Source document:
Six years ago, Paula Moltzan figured her Olympic dreams were over. She had not been renamed to the U.S. Ski Team, so she decided to attend the University of Vermont with her eye on medical school.
Little did Moltzan know that in six years she would finish eighth in slalom at the Olympic Winter Games Beijing 2022. This slalom result comes on the tails of her 12th place finish in the Olympic giant slalom on Monday.
“I’m really happy to cross the finish line four times,” she said, referring to the two-run GS and two-run slalom. “It’s really special to me.
“Coming into your first Olympics, you can be really nervous, which I was. I think I almost threw up every time I was in the start gate. But I’m really happy with how I competed two days ago and today.”
Petra Vlhova, the Slovakian who has challenged Mikaela Shiffrin in slalom for the past couple of years, overcame a slow first run to win her first Olympic medal — gold — in a combined two-run time of 1:44.98. With seven skiers still to go in the second run, Vlhova sat in the leader’s box and hoped her time would hold up.
It did, and the normally reserved Vlhova went wild, hugging her team at the finish. Austria’s Katarina Leinsberger — seventh after the first run — moved onto the podium with the silver medal in a time of 1:45.06. The Austrian also won a silver medal in the alpine team event at the 2018 Winter Games.
And Switzerland’s Wendy Holdener won her fourth Olympic medal, a bronze, with a time of 1:45.10.
From the NCAAs to the Olympic Winter Games
In her first Olympic Games, Moltzan was the highest placed finisher for Team USA in eighth with a time of 1:46.18, and she was all smiles after the race. It was a journey that began a couple decades ago on the slopes of Buck Hill, the small ski area in the Minneapolis metro area that’s famous for turning out world-class skiers. Olympians Lindsey Vonn, Kristina Koznick, and David Chodounsky all grew up there, too.
Moltzan, who’s now 27, was a talented junior bound for the U.S. Ski Team. In 2015, she won the junior world championship slalom title. But then after lackluster results on the world cup, she was not renamed to the U.S. Ski Team the following spring.
At a loss, she talked to Jimmy Cochran, a two-time Olympian who was helping coach the University of Vermont ski team as he finished his mechanical engineering degree (Cochran is the cousin of 2022 Olympic super-G silver medalist Ryan Cochran-Siegle). He suggested that Moltzan talk to UVM head coach Bill Reichelt, who offered Moltzan a spot on the UVM Catamount ski team.
Moltzan moved to Burlington to pursue a bachelor’s degree in biology and chemistry and was an asset for UVM from the first collegiate race, earning points for her team. As a freshman, she won the 2017 NCAA Ski Championship slalom title.
That summer — instead of traveling the world for more ski training — she worked as a nanny and a raft guide at her boyfriend’s family’s rafting business in western Massachusetts. She had met Ryan Mooney in ski racing, and he was good at turning her skis.
The fall of her junior year, Moltzan was in Colorado training. She entered a NorAm race and did well enough to earn a spot at the 2018 Killington World Cup slalom back in Vermont. Fun, she thought. She would be able to ski race in front of her UVM teammates, who made the 2-hour drive from campus to Killington.

Data extract:
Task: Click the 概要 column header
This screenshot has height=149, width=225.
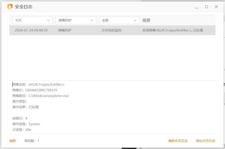Action: click(146, 20)
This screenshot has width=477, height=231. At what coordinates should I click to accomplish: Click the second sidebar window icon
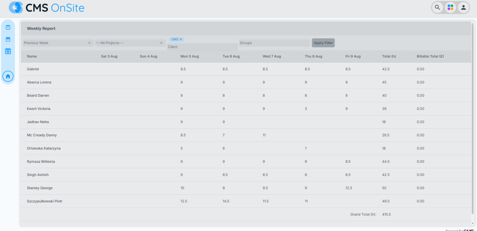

Check your understanding:
a) In the article on Paula Moltzan, what title did she win as a freshman at the University of Vermont?
b) Decide whether each statement agrees with the article on Paula Moltzan: (i) Petra Vlhova won the silver medal in slalom. (ii) Moltzan finished eighth in slalom at the Beijing 2022 Games. (iii) Katarina Leinsberger was seventh after the first run. For each, answer yes or no and quote the words of the article that settle it.
c) Reproduce word for word the passage of the article on Paula Moltzan, starting with "From the NCAAs" and going on through "the following spring.".

Results by task:
a) She won the 2017 NCAA Ski Championship slalom title.

b)
(i) No: "to win her first Olympic medal — gold —"
(ii) Yes: "she would finish eighth in slalom at the Olympic Winter Games Beijing 2022"
(iii) Yes: "Austria’s Katarina Leinsberger — seventh after the first run — moved onto the podium with the silver medal"

c)
From the NCAAs to the Olympic Winter Games
In her first Olympic Games, Moltzan was the highest placed finisher for Team USA in eighth with a time of 1:46.18, and she was all smiles after the race. It was a journey that began a couple decades ago on the slopes of Buck Hill, the small ski area in the Minneapolis metro area that’s famous for turning out world-class skiers. Olympians Lindsey Vonn, Kristina Koznick, and David Chodounsky all grew up there, too.
Moltzan, who’s now 27, was a talented junior bound for the U.S. Ski Team. In 2015, she won the junior world championship slalom title. But then after lackluster results on the world cup, she was not renamed to the U.S. Ski Team the following spring.